The broadest category, knowledge translation, explores where cultures use current values to inform knowledge implementation. The first two essays examine how primitive cultures view their own aspects through another society’s ICT lens. For example, “Sacred Books in a Digital Age” by Hildegard Diemberger and Stephen Hugh-Jones studies how Tibetan monks view their own works when converted from a textual prayer wheel to CDs and computer devices. Many oral traditions are shown to empower knowledge with special values due to the difficulty of otherwise acquiring the knowledge. Easing knowledge-accumulation practices changes associated value systems internal to those societies.

The next two knowledge-translation essays examine how ICT adapts to other cultures, first examining nonliterate interaction and then how inherent assumptions about knowledge change overall interpretations. For example, most computers use standard icons such as a file folder, a trash can, or the Internet Explorer symbol. These symbols may have entirely different values assigned by other cultures. In this section of the book, “Assembling Diverse Knowledges” by David Turnbull and Wade Chambers was possibly my favorite essay. It adapts the ICT topic to consider a wider problem than most of the culturally defined case studies. The authors depict how systems theory applies to knowledge through complex, adaptive systems and where the subsequent story-weave presents a useful picture to future developers without requiring intrinsic assumptions.

The third and last section depicts how cultural processes inform design practices. The elements detail how one must establish meaningful requirements to accomplish development tasks. Both requirements and their meanings are informed by societal needs, and the authors merely comment on how needs change with time and location. The practice customers use to inform design processes is significant; however, merely stating cultures inform requirements is not a significant leap. In the Design for X essay by Dawn Nafus, one interesting point emerges when the author notes, “anthropologists are warned to be wary of quantitative knowledge” (p. 218). That singular quote probably explains much of the difference between technically based cyberspace studies and this text’s cultural impressions.
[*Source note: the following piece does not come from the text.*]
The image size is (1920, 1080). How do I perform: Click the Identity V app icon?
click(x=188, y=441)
The collection’s last two essays are the only true misses within the work. “Liminal Futures” by Laura Watts is a nine-page prose poem with a few pages of explanatory text explaining how the poem applies to ICT changes on the Orkney archipelago off the Scottish Coast. The poem does not mesh with this collection and fails to bring additional insight through either the poetry or subsequent explanation. The point regarding ICT change begins to appear but Watts fails to deliver because of the poetry emphasis. The other miss is the essay “Engaging Interests” by Marilyn Strathern, which explains how cultural interests drive decision processes. It appears to have been taken from a verbal presentation during the conference but, like some of the other knowledge demonstrated within this work’s essays, it does not translate well to the written ICT form.
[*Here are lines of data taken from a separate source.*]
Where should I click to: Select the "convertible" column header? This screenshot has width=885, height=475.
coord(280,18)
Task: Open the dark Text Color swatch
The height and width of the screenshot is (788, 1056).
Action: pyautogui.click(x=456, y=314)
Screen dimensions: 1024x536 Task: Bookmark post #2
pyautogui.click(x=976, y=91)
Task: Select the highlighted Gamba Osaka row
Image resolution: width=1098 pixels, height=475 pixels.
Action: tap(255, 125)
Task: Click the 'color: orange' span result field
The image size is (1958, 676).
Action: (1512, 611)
Overall, Subversion, Conversion, Development: Cross-Cultural Knowledge Exchange and the Politics of Design was an interesting, well-written work. The heavy anthropological reliance made the work read as several unrelated case studies rather than presenting a well-focused argument. The book will inform marketing professionals and designers better than those directing military applications. Despite the well-constructed and superbly written aspects of individual essays, the overall subject matter is simply too far from what the reader expects when selecting a work based on how cultural aspects shape technology use. At best, the work might help those assigned to an embassy position and tasked with cultural outreach.

Lt Col Mark Peters, USAF

"The views expressed are those of the author(s) and do not reflect the official policy or position of the US government or the Department of Defense."